Yes, again: After spending the spring and summer trying and failing to repeal the Affordable Care Act, Republicans in the Senate have come up with one last Hail-Mary bill to take down the ACA and revamp American healthcare.
So what is it this time?
Senators Lindsey Graham (SC) and Bill Cassidy (LA), joined by Dean Heller (NV) and Ron Johnson (WI) on Wednesday released a new, last-ditch ACA repeal bill.
Most folks call this attempt the Graham-Cassidy bill, although the Senators’ offices are trying to make “GCHJ” happen. (It won’t.)
What does it do?
- Repealing the individual mandate
- Repealing the employer mandate
- Permitting states to opt out of requiring insurers in their borders cover essential health benefits
- Ends the Medicaid expansion
- Replaces some Medicaid funding with block grants that states can use for whatever
An analysis from the non-partisan Center for Budget and Policy Priorities concludes that Graham-Cassidy would result in large cuts to federal funding for healthcare overall, without replacement. The bill would also hurt anyone with pre-existing conditions on the individual market, because of the way in which states would be able to opt out of benefits and coverage requirements.
Graham-Cassidy would “cause many millions of people to lose coverage, radically restructure and deeply cut medicaid, and increase out-of-pocket costs for individual market consumers, the CBPP concludes.
Our colleagues down the hall at Consumers Union agree. “Just like its predecessors, this plan would leave tens of millions uninsured, threaten key consumer protections and coverage requirements, and fundamentally alter Medicaid by drastically cutting funding and shifting billions of dollars of healthcare costs onto states and consumers,” CU’s Betsy Imholz said in a statement.
In short: it’s basically a new skin on the same set of policy proposals we all saw circulating earlier this year.
Is it actually going to happen?
Hill-watchers and Washington media largely consider Graham-Cassidy an unlikely long shot at best — but if watching Congress in 2017 has taught us anything, it’s: ¯_(ツ)_/¯
The math in the Senate is the same now as it was in July: Senate Majority Leader Mitch McConnell needs 50 members to vote in favor of something in order to get it to pass. (Vice President Mike Pence can cast a tie-breaking 51st vote as needed.)
That’s leading Republicans in favor of the bill to crow that they’re almost there, boasting that at least 47-49 members are already in line to vote for it.
But as we saw this summer with Sen.
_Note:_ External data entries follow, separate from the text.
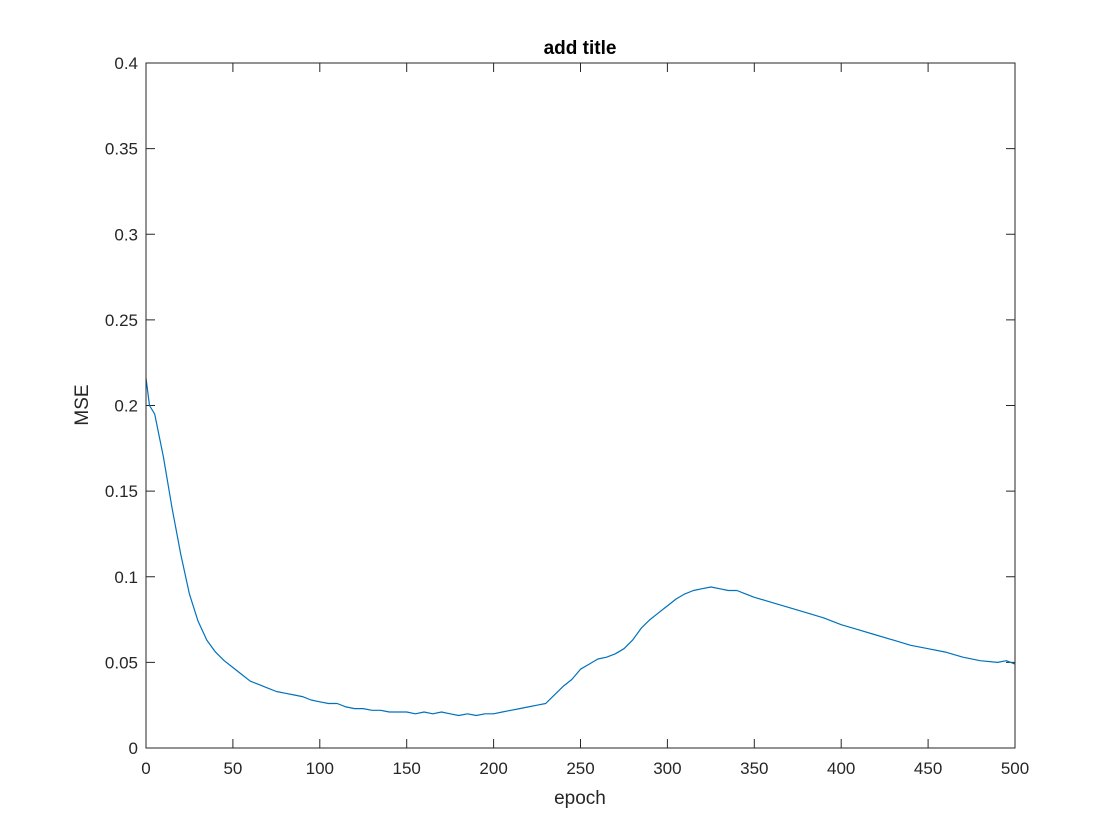  Describe the element at coordinates (126, 406) in the screenshot. I see `y-tick-label: 0.2` at that location.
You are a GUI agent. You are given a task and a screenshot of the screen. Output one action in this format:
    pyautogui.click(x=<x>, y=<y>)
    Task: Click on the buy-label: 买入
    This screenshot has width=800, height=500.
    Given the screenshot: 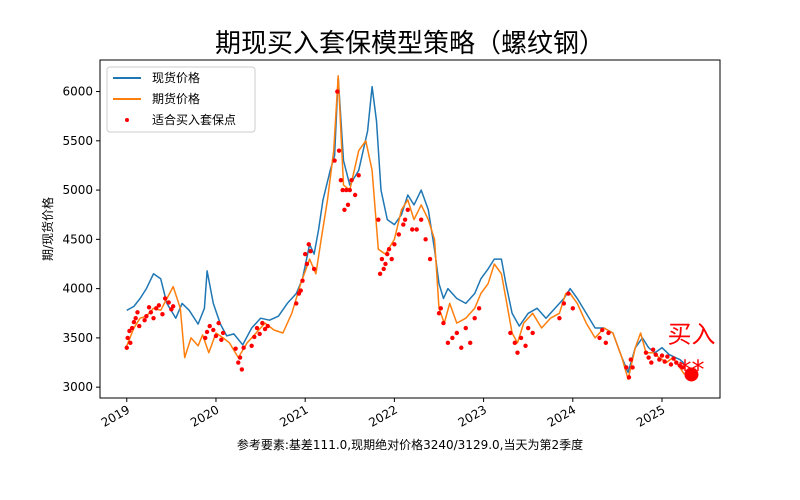 What is the action you would take?
    pyautogui.click(x=691, y=334)
    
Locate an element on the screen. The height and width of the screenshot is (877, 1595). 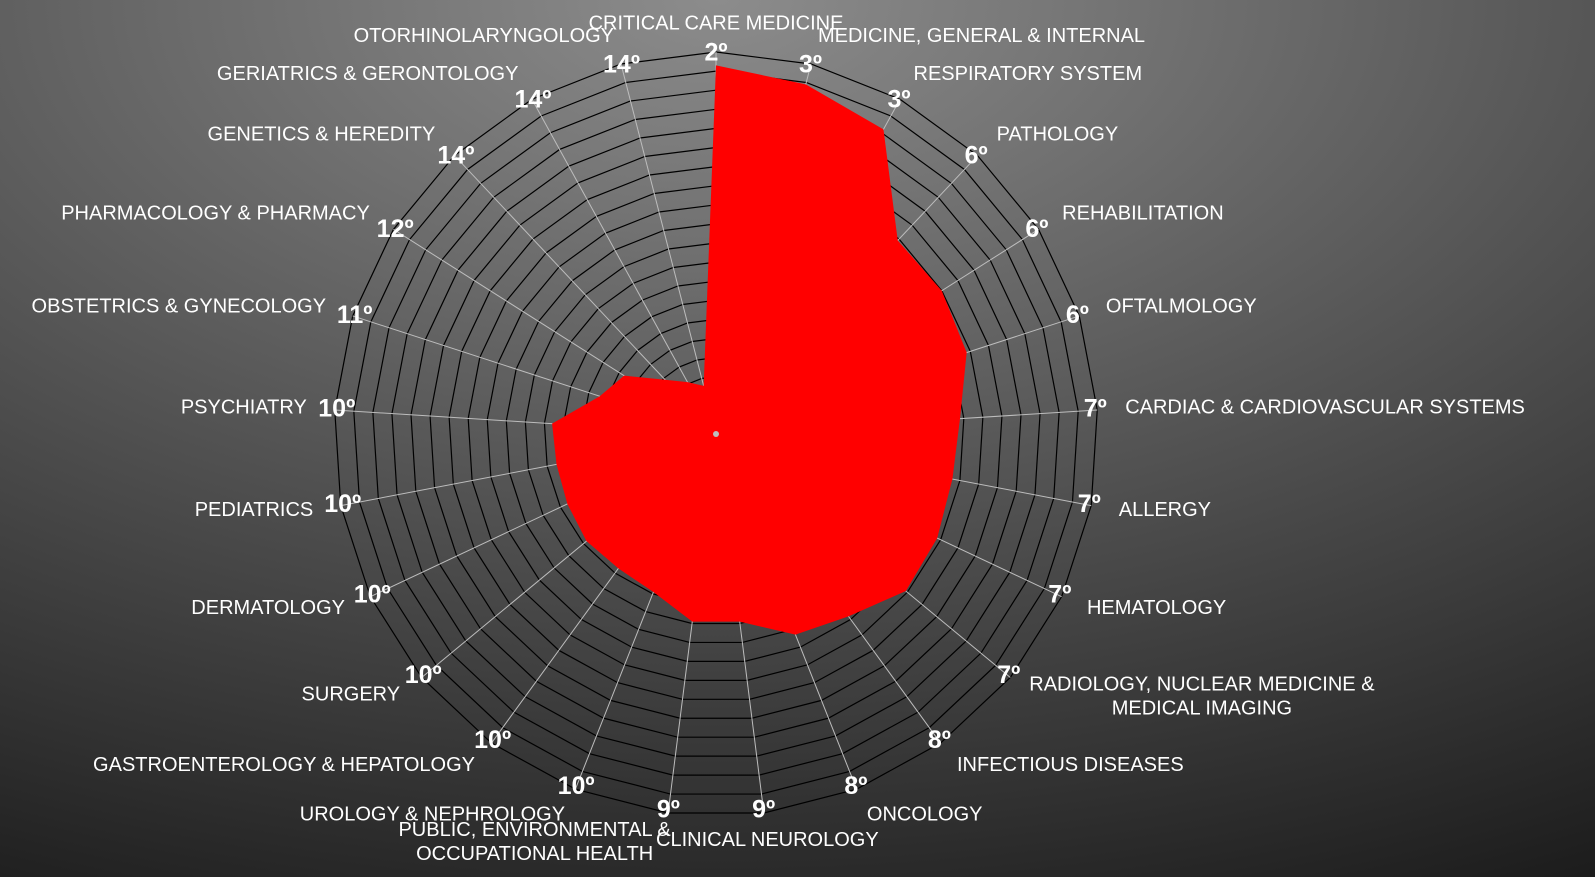
category-label: CLINICAL NEUROLOGY is located at coordinates (768, 840).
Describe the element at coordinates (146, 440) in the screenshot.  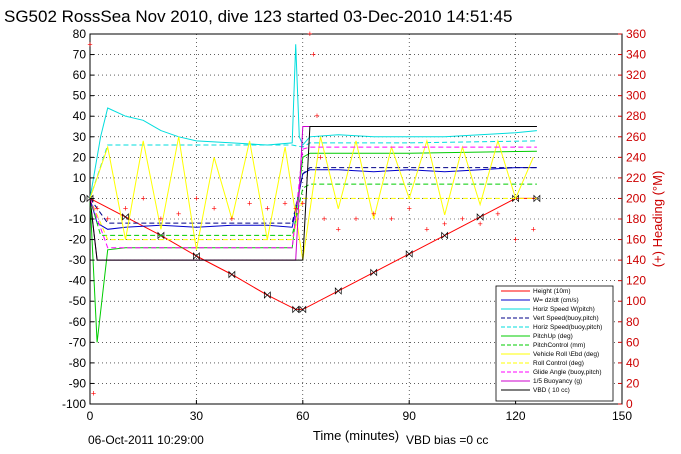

John McCain’s (AZ) dramatic late-night thumbs down, it’s that 50th vote that you can’t get by without.
There are 52 Republicans in the Senate, meaning that if three choose not to support the bill, it’s dead in the water. Sen. Rand Paul (KY) has already gone on the record as a “no.”
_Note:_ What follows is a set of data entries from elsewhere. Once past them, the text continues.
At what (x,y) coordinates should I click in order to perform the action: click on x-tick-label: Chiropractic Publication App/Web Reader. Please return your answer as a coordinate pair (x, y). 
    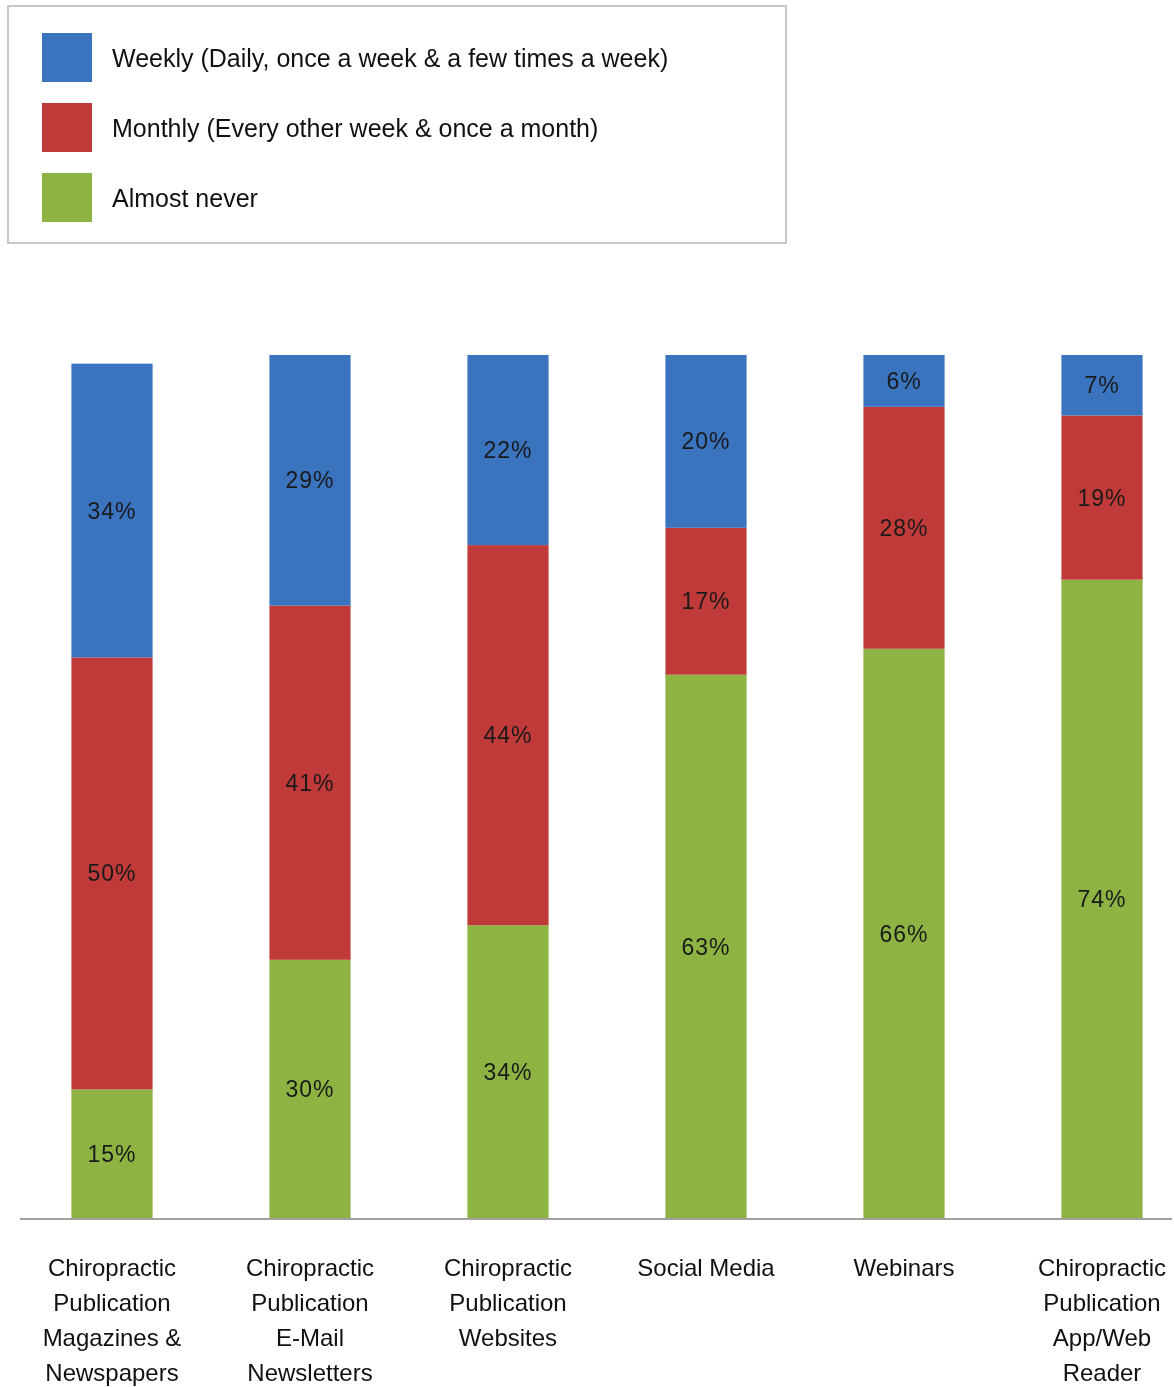
    Looking at the image, I should click on (1102, 1320).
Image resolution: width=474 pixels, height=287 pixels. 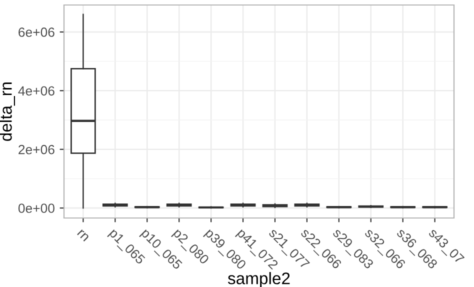 What do you see at coordinates (84, 236) in the screenshot?
I see `x-tick-label: rn` at bounding box center [84, 236].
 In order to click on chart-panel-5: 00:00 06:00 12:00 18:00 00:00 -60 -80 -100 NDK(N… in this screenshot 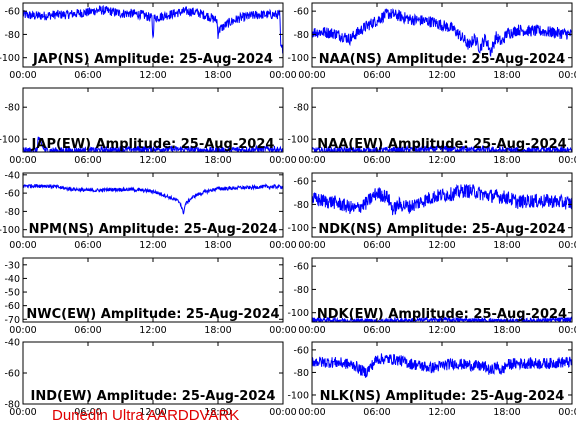, I will do `click(432, 212)`.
Sens. Susan Collins (ME) and Lisa Murkowski (AK) were the other holdouts over the Senate’s July bill. At the time, both cited objections to cuts in coverage and in Medicaid funding. Consdiering Graham-Cassidy promises equally dire cuts, it seems unlikely that either would suddenly be swayed — but unlikely is not the same as impossible.
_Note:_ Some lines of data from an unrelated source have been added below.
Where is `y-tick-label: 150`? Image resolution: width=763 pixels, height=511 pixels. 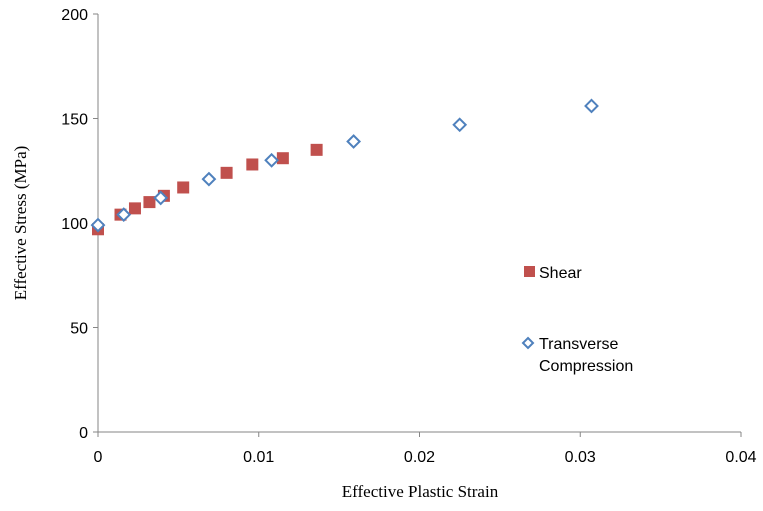 y-tick-label: 150 is located at coordinates (74, 120).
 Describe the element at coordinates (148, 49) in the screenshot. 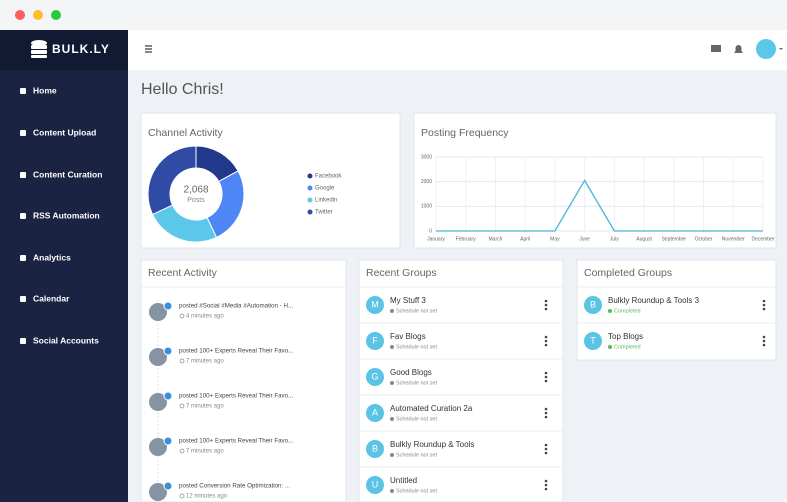

I see `collapse-icon` at that location.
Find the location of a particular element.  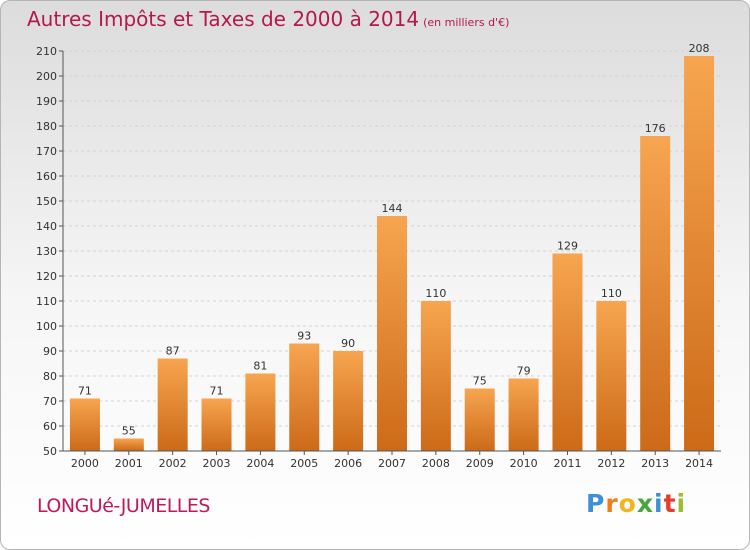

x-tick-label: 2002 is located at coordinates (173, 464).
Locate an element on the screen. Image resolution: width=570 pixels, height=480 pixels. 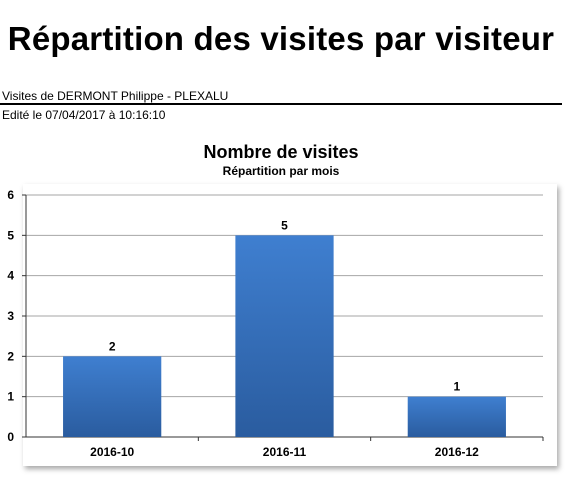
edited-timestamp: Edité le 07/04/2017 à 10:16:10 is located at coordinates (84, 115).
That said, anything that did manage to get through the Senate would still have to get through the House before becoming law… and the clock is ticking. Because the procedural tactic Congress has been using to try and rewrite healthcare, budget reconciliation, has a deadline. Congress has to be completely done with any bill before the clock strikes midnight on Sept. 30.